Les municipalités québécoises ont d’importants défis à relever en matière de gestion des matières résiduelles et La Tuque n’y fait pas exception. Le conseil d’agglomération de La Tuque a adopté récemment en assemblée publique la révision du Plan de gestion des matières résiduelles (PGMR) pour la Haute-Mauricie pour la période de 2016 à 2020, un plan qui prévoit plusieurs actions, dont la mobilisation citoyenne, afin d’augmenter de façon significative le recyclage efficace en Haute-Mauricie.

La Tuque vise avec cette démarche l’atteinte des objectifs fixés par le gouvernement aux municipalités, soit de ramener à 700 kg par habitant la quantité de matières résiduelles éliminées, de recycler 70 % du papier, du carton, plastique, verre et métal résiduel, de recycler 60 % de la matière organique putrescible résiduelle, de recycler et valoriser 80 % des résidus de béton, de brique et d’asphalte, ainsi que de trier à la source ou acheminer vers un centre de tri 70 % des résidus de construction, de rénovation et de démolition du segment d’un bâtiment.

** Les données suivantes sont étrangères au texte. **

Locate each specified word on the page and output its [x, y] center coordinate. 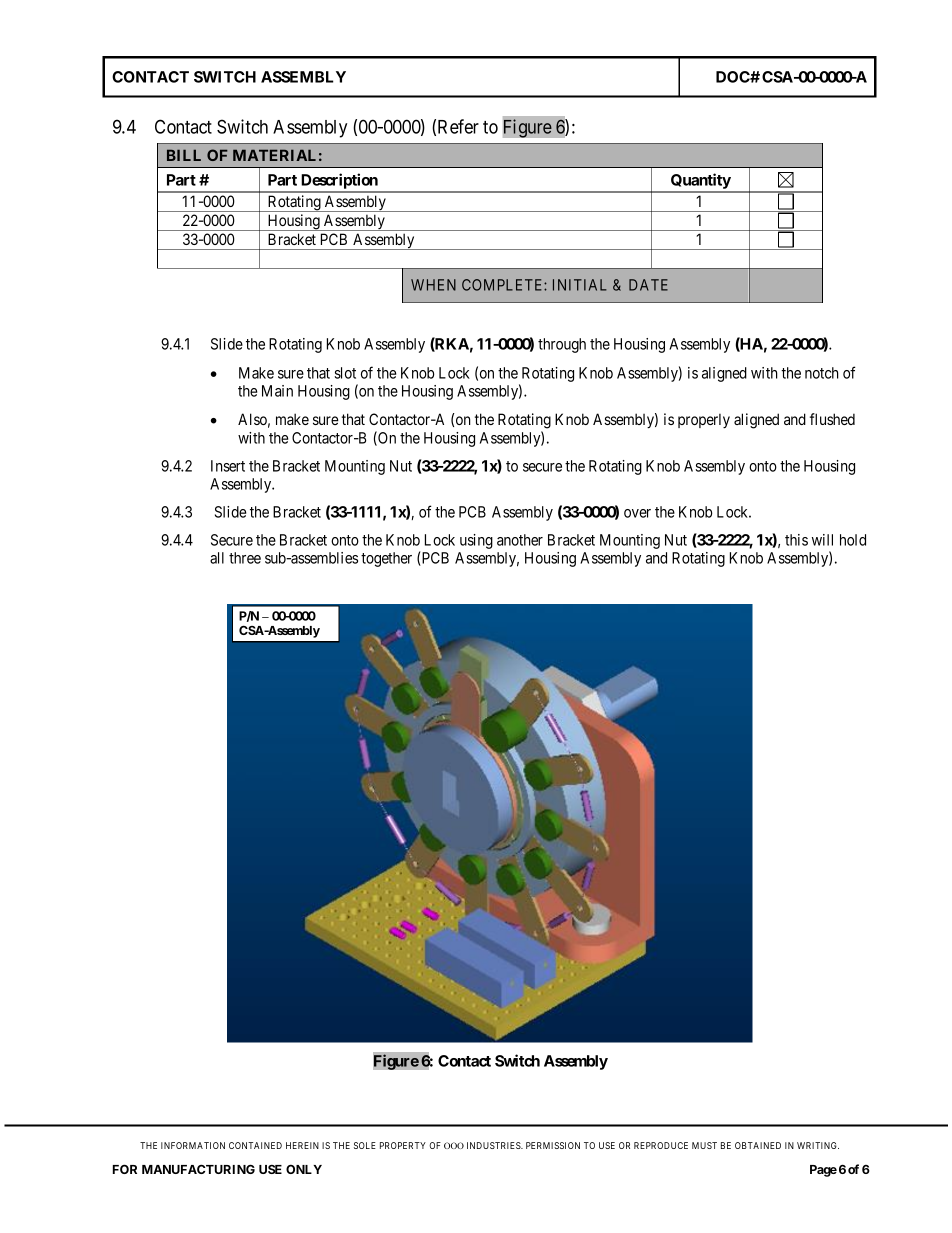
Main [277, 391]
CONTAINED [255, 1145]
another [520, 540]
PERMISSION [553, 1145]
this [796, 540]
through [562, 345]
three [245, 558]
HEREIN [302, 1145]
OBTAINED [758, 1145]
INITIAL [580, 285]
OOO [454, 1145]
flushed [832, 419]
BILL [184, 155]
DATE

« Les normes gouvernementales sont de plus en plus sévères en matière d’environnement. Si on ne change pas nos habitudes collectivement, cela aura un énorme impact sur notre compte de taxes dans un futur proche. Ce n’est jamais sexy de parler de déchets, mais nous n’avons pas le choix. La seule façon qu’on peut éviter de faire exploser le compte de taxes de nos citoyens par rapport aux déchets dans un futur proche, c’est de travailler tous ensemble en équipe, autant les citoyens que les entreprises, pour améliorer nos performances en recyclage. Plus nous allons recycler comme il faut, plus nous allons réduire nos dépenses en matière de gestion des matières résiduelles. C’est un défi qui nous concerne tous », souligne le maire de La Tuque et président du conseil d’agglomération de La Tuque, monsieur Normand Beaudoin.

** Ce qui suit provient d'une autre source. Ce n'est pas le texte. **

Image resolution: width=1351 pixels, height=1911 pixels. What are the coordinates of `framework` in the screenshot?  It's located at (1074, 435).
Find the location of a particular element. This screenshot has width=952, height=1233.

Actuellement, chaque contribuable paie 351 $ pour la gestion des déchets et des matières recyclables, soit 164 $ pour la cueillette des matières résiduelles, 107 $ pour l’enfouissement et le transport des matières résiduelles, 40 $ pour la cueillette des matières recyclables, 15 $ pour le tri des matières recyclables et 25 $ en frais de gestion pour le traitement des matières résiduelles et du recyclage. Les éléments en lien avec le traitement des déchets représentent 77 % de la facture.

Voici quelques exemples d’actions qui sont prévues au PGMR et qui seront réalisées au cours des prochains mois :

• La municipalité analysera toutes ses options pour favoriser l’implantation des bacs bruns, afin de permettre aux citoyens de la Haute-Mauricie de faire du compostage.

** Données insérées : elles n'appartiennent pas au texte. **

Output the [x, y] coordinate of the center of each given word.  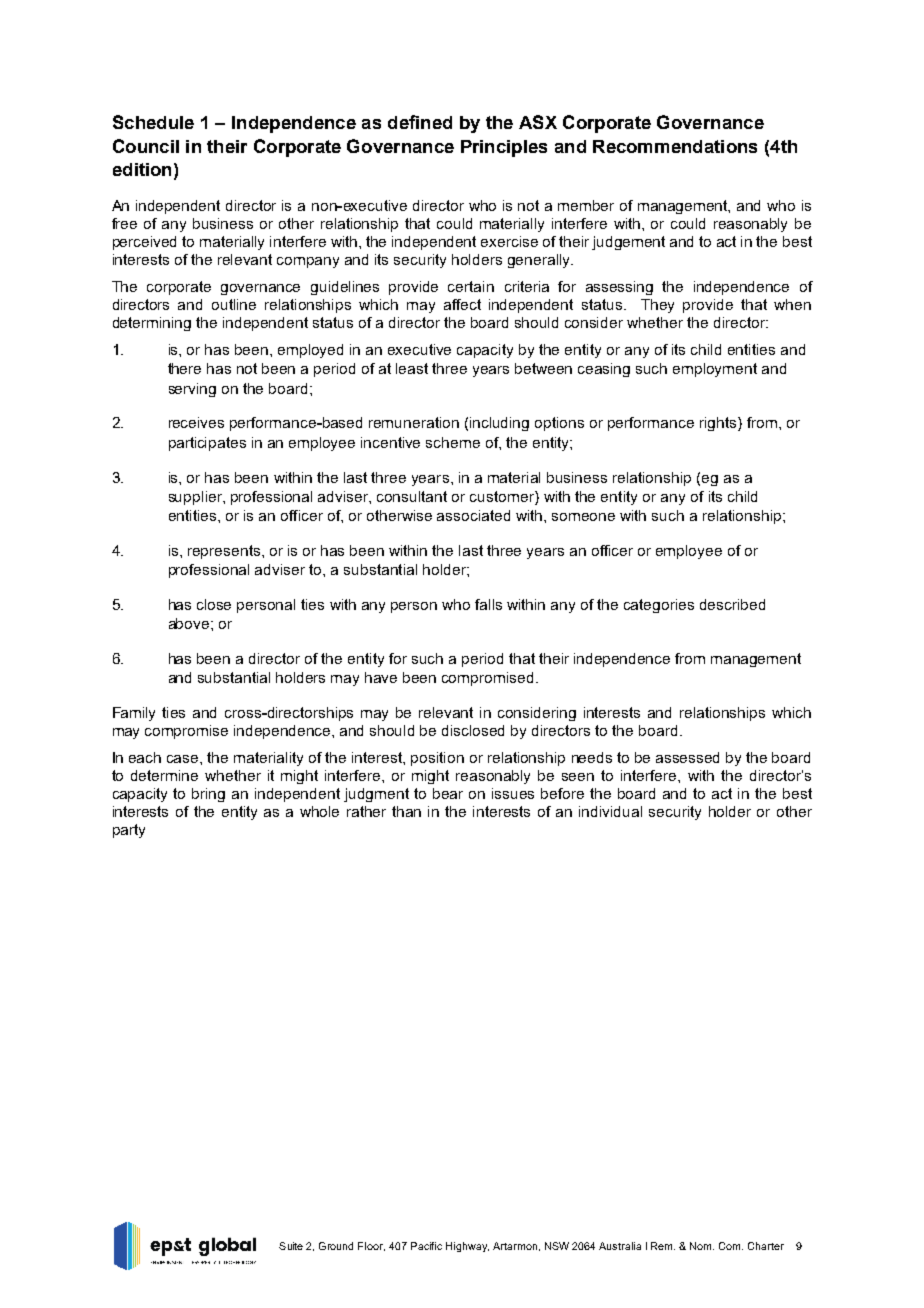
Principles [504, 148]
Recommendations [675, 146]
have [381, 677]
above [190, 623]
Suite [291, 1246]
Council [146, 146]
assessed [687, 757]
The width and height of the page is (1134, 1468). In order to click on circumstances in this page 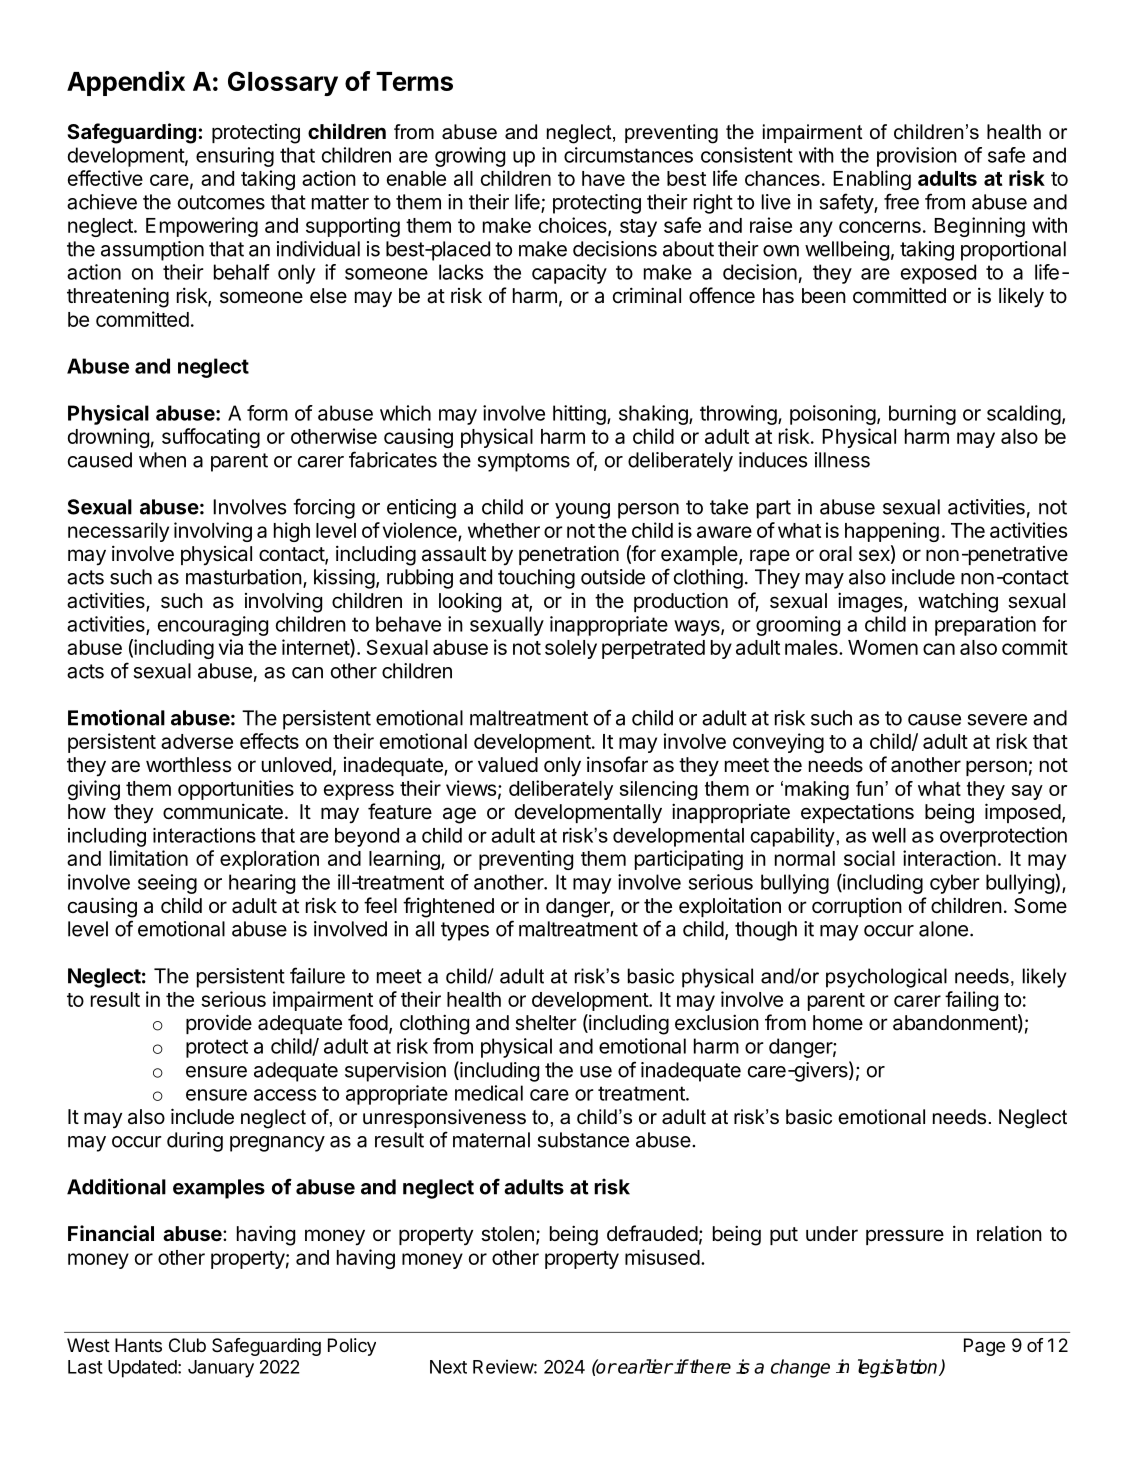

• Une campagne de sensibilisation ciblée sera effectuée auprès des commerces, PME, industries et institutions pour augmenter le recyclage qui est déficient dans ce secteur.

• La municipalité va augmenter sa collaboration avec la Coopérative de solidarité ETC.

• Une campagne de sensibilisation auprès des citoyens sera réalisée pour les informer de l’importance des 3R, soit la réduction, le réemploi et le recyclage. Des efforts seront faits pour bien expliquer aux citoyens quoi mettre dans le bac bleu et quoi ne pas mettre pour éviter la contamination croisée. Il a été constaté lors des collectes que beaucoup de gens mettent un peu n’importe quoi dans leur bac bleu, ce qui entraîne des problèmes dans la chaîne de traitement. Recycler, c’est une chose, bien le faire en est une autre.

La municipalité croit que les citoyens seront plus enclins à modifier leur comportement s’ils sont mieux informés sur le fait que les choix qu’ils font en matière environnementale ont une incidence directe sur leur compte de taxes. Afin d’encourager l’atteinte des objectifs, le gouvernement encourage les municipalités en leur donnant une redevance pour chaque tonne de recyclage amassée, alors qu’il impose des pénalités pour chaque tonne de déchets. En ajoutant le coût de la cueillette, le coût de transport et de gestion des sites d’enfouissement qui augmente au rythme du coût de la vie, cela représente une facture importante que les municipalités doivent refiler à leurs citoyens.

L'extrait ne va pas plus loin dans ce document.